[BRIEF] Please state how many lines of the data below contain the word "Open", offering nothing besides the number.
-- GIVEN ENTRIES follows --
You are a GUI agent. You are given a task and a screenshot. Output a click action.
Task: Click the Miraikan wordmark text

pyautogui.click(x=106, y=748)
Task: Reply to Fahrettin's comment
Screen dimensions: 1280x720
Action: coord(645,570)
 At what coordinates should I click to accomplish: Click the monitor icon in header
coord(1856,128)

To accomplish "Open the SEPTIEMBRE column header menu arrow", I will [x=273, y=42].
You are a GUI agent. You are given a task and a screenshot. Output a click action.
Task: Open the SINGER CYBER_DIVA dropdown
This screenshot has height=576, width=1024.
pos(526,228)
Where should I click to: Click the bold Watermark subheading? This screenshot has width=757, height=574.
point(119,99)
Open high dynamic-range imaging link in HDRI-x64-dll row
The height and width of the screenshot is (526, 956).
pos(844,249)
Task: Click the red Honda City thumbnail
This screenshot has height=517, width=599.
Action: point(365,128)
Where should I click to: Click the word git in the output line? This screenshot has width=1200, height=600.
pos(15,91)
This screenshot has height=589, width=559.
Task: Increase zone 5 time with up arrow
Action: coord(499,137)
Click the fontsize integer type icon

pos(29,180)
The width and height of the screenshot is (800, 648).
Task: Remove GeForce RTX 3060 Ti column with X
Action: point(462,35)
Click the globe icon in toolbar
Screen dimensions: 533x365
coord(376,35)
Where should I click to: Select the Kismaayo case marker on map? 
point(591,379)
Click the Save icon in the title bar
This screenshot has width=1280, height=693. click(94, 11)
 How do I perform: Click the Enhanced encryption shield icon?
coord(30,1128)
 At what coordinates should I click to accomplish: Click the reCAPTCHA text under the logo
-- GIVEN ENTRIES concluded --
[YOUR RESPONSE] 3